Takamine EG330LH Left-Handed

Acoustic 6-String Guitar

Made by Takamine

Description Lefty acoustic-electric dreadnought has spruce top, nato back and sides and rosewood fingerboard. Features N4B preamp with 3-band EQ.
Posted By Tim Ball (2060)
Directory Equipment: Guitars
Rate/Review This Resource
Overall Rating: 4.0 (of 5)
Rating Votes %
0 0 ||
1 100 ||
0 0 ||
0 0 ||
0 0 ||
From 1 vote total

Member Reviews

On 6/12/2013, Rory Staunton (7) posted:
Overall Rating:
For the money I don't think you can beat it. If you have more to spend and you are committed to playing guitar for life, I would in retrospect maybe skip the intermediate level acoustic-electric guitar (like this one) and go straight for a (maybe used) guitar with both a solid top and solid back. Then you can play it forever and maintain it without ever having to second guess whether to invest in your current guitar or upgrade to a higher grade instrument instead.
I bought this guitar in I think autumn 2000. I was a picky shopper on a limited high school budget. I think as a lefty this was the best deal I could have gotten on a new acoustic/electric without sacrificing playability and tone. It has a preamp and an output jack in the endpin, typical for an acoustic electric. Simple, does the job. I also sprung for the ohsc. I believe its made in japan but not sure. It's solid spruce top, lam. nato back and sides. The nut saddle and bridge pins are plastic. Volume, bass, mid, treble. One piezo under the saddle. Active 9V battery powered. I guess it is a polyurethane finish. It's a dreadnaught body joined at the 14th fret with no cutaway. The bridge is rosewood I think. The tuners are a grover style, chrome non-locking.
Main reason I chose this over the other few lefties in the shop was that the neck felt extremely fast and playable. Something you can wrap abound for chord work or do some quicker melodic work toward the 12th fret. I do prefer a smoother finish on the neck and this has a more glossy feel which I think slows your hand down. Maybe one day I'll take some fine grit sandpaper to buff it out. I can't remember but I think the action was pretty good when I bought it. I later had a pro setup done and it has retained nice low action ever since. The neck appears to be straight and the fretboard flat after years of relative abuse.
Sound Quality:
The guitar sounds quite nice with elixir coated bronze medium gauge strings. It has a fair balance of lows mids and highs. I love playing bluesy licks on it and digging in for string bends in the first position. This guitar wants you to do that.
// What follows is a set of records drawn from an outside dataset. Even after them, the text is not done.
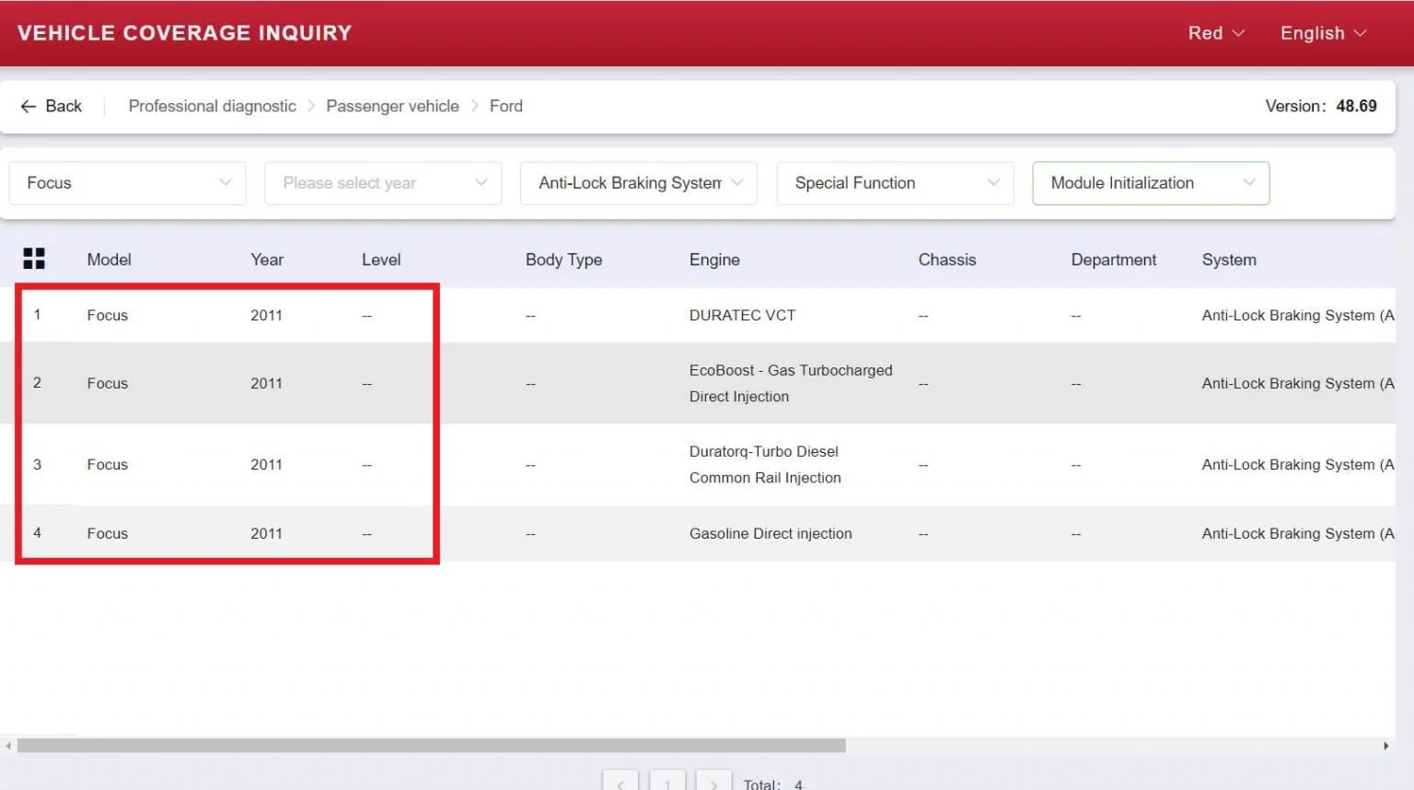Expand the Focus model dropdown
This screenshot has width=1414, height=790.
click(127, 183)
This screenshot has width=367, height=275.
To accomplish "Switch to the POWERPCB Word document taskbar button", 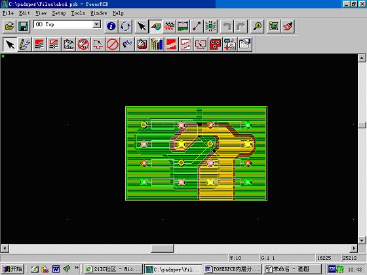I will (x=233, y=269).
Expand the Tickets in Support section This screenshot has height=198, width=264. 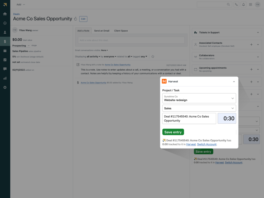coord(258,32)
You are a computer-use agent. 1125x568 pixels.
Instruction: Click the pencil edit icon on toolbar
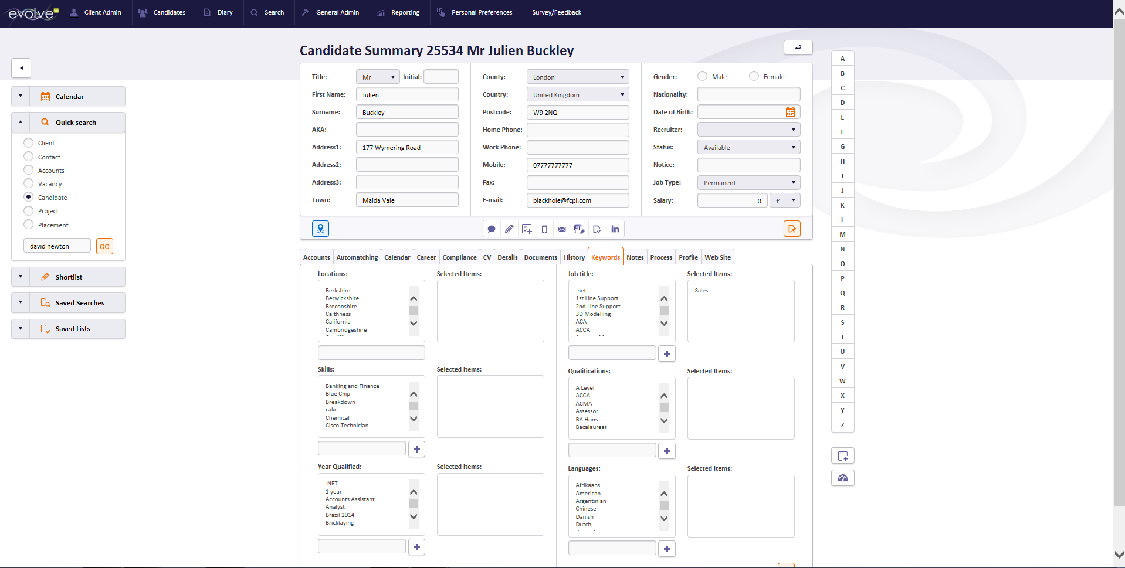point(509,229)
It also does alright with fingerstyle but its not ideal. The intonation is good but that is msotly a setup issue. Anyone who buys a guitar should have it setup properly before they judge the instrument. They never leave Guitar Center in your hands in optimal condition. I would say this is more of a stage guitar but I have done recording with it both mic'ed and DI'ed.
This guitar, 13 years of use after being purchased, is in a sorry state now. But that is to be expected after so many hours of play. I used to baby the guitar but I don't anymore. It has belt rash, finish cracks, and serious fret wear. I am at the point where I need a full re-fret, and while it may not make economic sense to invest ~$200 repair to resuscitate an old ~$450 guitar I almost feel like "I owe it to her" to put her back in respectable shape because of all the good times we've spent together. So if anything that should give you the best idea of how I feel about the guitar. I brought it from NC (humid) to AZ (dry as hell) and to my surprise the neck has remained straight-- this is with no humidifier and mostly on a stand in my living room. Never any issues with the electronics, tuners, or other hardware. Of course the stringd will bite into the nut and saddle over time so they need occasional replacement, especially the plastic stuff.